7/18 (5:05pm): A milk sample with a Best By date of 7/21 was added to our Milk results. This is the second consecutive non-detection of all isotopes in store-bought milk.

Mark [BRAWM Team Member]

Hello, Mark/ BRAWN, thanks

Hello, Mark/ BRAWN,
thanks again for all the testing you are and have been doing. With regard to milk, I am wondering if you could test a few samples of goats or sheep milk? I believe those animals are commonly grazing outdoors (as opposed to mass-production milk cows), eating this year's grass rather than last year's hay. Which may lead to higher readings. I am also concerned that once milk cows are fed this year's hay, levels may go up---but by then no one will be measuring anymore. Thanks so much, I.

Higher minimum detection levels make this misleading

The latest minimum detection levels are higher than previously detected levels of radiation. This makes it look like something has changed (like levels have gone lower) when in reality the levels of radiation are actually as high or higher than before. Please explain.

You make a fair point. The

You make a fair point. The MDA limits for the last sample are higher than the previous limits and are above some recent measurements. However, they are at the same level as the most recent detections (Best By date of 7/7), so those levels or anything higher would have been detected.

For about one and a half months now, the Cs-137 and Cs-134 levels have been hovering near our limits of detectability (≈ 0.1 Bq/L). We are going to count some more samples before the milk testing ends. We will try to keep the MDAs as low as possible, but sometimes we cannot count a biological sample like milk for too long before it goes bad and we have a spill (or at least a foul smell) in the lab.

Mark [BRAWM Team Member]

I had wondered about milk

I had wondered about milk going putrid. Is there a method to prevent the milk going sour, maybe some kind of anti-bacterial agent or something like that?

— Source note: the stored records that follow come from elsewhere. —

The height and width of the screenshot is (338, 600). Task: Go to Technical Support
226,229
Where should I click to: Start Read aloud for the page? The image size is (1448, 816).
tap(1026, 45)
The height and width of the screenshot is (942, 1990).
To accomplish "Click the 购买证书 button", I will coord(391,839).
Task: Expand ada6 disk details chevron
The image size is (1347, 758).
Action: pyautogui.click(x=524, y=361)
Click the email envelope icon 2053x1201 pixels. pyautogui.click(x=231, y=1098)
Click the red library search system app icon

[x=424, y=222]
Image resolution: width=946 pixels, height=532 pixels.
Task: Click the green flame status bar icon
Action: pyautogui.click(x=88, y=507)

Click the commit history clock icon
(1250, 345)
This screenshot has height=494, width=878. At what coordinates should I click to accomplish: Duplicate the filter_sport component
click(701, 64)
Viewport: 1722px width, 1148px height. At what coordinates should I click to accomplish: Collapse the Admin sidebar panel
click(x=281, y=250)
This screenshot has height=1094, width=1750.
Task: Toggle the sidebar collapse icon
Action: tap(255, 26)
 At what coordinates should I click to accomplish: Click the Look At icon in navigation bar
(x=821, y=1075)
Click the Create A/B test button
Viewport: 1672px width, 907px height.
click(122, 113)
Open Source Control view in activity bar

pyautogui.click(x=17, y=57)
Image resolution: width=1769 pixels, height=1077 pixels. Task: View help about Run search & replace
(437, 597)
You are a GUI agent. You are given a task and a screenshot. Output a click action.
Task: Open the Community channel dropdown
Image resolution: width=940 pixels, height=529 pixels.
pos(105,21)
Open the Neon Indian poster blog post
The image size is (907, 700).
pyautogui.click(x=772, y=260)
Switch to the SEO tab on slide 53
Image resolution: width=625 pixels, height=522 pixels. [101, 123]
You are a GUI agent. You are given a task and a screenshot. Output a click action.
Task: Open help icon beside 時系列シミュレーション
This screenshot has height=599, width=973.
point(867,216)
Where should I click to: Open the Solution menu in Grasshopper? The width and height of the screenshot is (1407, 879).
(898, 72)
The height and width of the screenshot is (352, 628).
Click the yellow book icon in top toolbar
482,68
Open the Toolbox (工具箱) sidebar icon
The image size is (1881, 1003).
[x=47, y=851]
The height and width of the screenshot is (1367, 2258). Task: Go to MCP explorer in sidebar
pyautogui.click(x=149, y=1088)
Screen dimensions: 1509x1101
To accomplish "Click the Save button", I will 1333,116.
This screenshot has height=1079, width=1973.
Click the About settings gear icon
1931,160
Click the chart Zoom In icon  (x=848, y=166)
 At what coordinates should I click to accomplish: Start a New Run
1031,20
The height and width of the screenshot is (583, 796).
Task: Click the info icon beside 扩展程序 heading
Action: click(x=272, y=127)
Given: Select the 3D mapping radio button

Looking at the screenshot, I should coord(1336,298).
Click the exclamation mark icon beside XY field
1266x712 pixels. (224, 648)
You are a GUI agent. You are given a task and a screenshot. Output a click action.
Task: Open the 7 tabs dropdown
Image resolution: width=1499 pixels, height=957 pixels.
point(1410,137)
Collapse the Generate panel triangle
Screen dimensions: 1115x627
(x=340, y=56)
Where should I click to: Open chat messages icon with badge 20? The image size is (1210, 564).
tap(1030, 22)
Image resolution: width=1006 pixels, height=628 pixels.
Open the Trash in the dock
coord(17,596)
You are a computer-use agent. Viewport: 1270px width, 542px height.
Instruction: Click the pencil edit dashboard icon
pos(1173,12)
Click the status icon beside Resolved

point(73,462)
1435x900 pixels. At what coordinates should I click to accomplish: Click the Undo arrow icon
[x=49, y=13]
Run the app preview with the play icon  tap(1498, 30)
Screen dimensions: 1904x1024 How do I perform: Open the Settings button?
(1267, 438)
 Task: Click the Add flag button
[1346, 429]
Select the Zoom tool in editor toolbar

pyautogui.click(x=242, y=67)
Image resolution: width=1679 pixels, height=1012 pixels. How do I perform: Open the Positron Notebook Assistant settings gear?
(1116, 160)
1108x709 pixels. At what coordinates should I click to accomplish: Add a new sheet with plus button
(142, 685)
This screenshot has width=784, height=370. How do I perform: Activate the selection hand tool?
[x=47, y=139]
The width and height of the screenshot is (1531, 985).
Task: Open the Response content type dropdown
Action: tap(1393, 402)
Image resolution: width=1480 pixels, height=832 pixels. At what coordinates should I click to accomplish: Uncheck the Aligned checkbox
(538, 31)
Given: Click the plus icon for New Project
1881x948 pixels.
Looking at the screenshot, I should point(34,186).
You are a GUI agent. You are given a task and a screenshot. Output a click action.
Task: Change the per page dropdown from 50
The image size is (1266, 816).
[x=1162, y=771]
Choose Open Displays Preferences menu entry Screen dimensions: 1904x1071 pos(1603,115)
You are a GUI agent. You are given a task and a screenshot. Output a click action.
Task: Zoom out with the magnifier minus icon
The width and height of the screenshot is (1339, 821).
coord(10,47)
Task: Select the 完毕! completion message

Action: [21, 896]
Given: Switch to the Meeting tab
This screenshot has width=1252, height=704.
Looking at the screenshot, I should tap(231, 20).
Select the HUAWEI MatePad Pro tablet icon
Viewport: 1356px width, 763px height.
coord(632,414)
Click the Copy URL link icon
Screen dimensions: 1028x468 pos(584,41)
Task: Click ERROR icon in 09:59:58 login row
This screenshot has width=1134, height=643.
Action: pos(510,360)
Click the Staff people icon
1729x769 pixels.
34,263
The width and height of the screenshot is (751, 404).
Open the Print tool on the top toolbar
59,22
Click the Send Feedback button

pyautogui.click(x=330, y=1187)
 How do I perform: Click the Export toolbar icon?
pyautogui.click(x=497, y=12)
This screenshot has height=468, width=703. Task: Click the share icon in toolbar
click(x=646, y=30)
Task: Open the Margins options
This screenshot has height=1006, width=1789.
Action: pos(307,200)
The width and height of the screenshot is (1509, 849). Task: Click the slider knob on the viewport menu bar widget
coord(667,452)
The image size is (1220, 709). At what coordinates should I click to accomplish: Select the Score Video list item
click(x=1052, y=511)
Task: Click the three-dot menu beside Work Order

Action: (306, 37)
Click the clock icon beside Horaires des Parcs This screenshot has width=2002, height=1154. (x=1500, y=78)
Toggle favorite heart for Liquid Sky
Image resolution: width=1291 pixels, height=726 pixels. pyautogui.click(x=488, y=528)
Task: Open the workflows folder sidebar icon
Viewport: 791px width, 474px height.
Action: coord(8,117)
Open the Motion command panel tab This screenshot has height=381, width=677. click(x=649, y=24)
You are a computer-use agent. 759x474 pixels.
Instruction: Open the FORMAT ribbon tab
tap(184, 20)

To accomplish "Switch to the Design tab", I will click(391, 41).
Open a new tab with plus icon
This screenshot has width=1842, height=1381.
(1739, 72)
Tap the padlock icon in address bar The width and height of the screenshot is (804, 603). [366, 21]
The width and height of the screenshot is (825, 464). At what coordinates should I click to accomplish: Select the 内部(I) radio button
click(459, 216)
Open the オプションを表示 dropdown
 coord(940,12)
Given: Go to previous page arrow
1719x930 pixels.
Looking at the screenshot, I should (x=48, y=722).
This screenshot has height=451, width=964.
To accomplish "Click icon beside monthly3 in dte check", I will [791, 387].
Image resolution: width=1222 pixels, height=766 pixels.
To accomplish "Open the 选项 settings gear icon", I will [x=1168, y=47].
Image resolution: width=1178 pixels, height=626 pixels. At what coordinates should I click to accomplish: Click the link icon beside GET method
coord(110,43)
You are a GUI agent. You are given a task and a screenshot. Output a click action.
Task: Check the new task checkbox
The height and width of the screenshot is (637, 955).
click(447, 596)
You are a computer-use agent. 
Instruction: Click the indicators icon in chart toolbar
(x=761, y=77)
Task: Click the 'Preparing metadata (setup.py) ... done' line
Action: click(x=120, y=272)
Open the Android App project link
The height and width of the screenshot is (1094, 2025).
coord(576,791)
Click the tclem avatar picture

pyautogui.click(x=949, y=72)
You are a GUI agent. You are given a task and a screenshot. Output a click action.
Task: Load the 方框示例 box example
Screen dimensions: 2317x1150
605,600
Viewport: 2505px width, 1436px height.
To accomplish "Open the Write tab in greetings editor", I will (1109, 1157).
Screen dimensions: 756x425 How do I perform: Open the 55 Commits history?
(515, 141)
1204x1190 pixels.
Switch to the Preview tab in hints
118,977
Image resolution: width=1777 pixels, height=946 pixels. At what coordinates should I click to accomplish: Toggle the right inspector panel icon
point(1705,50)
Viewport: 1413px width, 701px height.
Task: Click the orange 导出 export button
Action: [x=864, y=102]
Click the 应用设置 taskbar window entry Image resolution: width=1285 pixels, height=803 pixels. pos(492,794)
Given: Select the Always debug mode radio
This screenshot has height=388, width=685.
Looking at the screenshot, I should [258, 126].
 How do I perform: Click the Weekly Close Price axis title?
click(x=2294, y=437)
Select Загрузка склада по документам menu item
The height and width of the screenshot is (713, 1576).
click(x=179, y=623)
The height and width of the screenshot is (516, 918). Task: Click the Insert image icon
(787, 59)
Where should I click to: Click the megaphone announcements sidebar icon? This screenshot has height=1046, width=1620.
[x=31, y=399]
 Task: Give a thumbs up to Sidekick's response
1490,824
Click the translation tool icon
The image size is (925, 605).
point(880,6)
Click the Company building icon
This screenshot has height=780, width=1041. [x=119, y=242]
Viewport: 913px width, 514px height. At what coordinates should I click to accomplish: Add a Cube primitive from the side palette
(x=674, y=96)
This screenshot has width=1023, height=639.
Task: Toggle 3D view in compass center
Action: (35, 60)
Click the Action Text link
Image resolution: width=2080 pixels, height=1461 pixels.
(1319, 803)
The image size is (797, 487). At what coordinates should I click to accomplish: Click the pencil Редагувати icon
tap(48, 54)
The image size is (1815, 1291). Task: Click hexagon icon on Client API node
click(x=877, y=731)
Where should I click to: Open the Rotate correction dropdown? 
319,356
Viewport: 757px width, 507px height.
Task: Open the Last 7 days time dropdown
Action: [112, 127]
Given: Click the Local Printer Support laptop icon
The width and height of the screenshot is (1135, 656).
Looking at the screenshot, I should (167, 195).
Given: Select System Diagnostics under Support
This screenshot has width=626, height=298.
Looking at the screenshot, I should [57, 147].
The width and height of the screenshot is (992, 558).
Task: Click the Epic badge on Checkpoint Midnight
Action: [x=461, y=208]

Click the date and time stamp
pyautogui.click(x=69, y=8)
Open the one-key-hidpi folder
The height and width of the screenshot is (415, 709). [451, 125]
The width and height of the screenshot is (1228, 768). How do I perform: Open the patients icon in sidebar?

I had also pondered how meat could be tested...ground and thoroughly dessicated sounds like a plan (think hamburger sized bits dehydrated like jerky). Weighing the meat before and after drying would allow for a proper bq/kg measurement to be made.

During the cold war era tests, scientists would kill rabbits (and other animals) downrange of the testing and test them for materials. Makes sense to me - rabbits grow quick and eat like crazy, mostly grass. The I-131 levels were detecatable in rabbit flesh in a very short time period after the fallout.

Why does it matter if the

Why does it matter if the sample is fresh or not when it's tested?

Putrid or not, the cesium is in there or it isn't. No?

And must it sit in an open container so that you smell it the entire time, possibly even spill it? Wouldn't that expose it to more dust and possible contaminants, and then your readings potentially really be about lab dust?

If it were me, I'd be happy to leave milk until it was cottage cheese if that could improve the quality of my data, but I sure as heck would keep it in a closed container, probably in a fridge to boot. What am I missing?

You are right that the

You are right that the chemical form of the milk doesn't affect the measurements we are making. In fact, we have left milk until it was essentially yogurt or cottage cheese, and that is fine.

The main problem is that our detectors are mounted horizontally. If we were a lab that regularly measured liquids, we would have a vertically-mounted detector so that the container could sit upright on top of the detector. With our setup, we have had to tightly seal the containers so that we could set them on their side around our horizontal detectors. But even the tightest seal is no match for billions of bacteria metabolizing the milk, and sometimes the tightly sealed containers break open and leak.

Mark [BRAWM Team Member]

Good looking count chart

This is great news ty may I ask what Name brand I hope to purchase that type.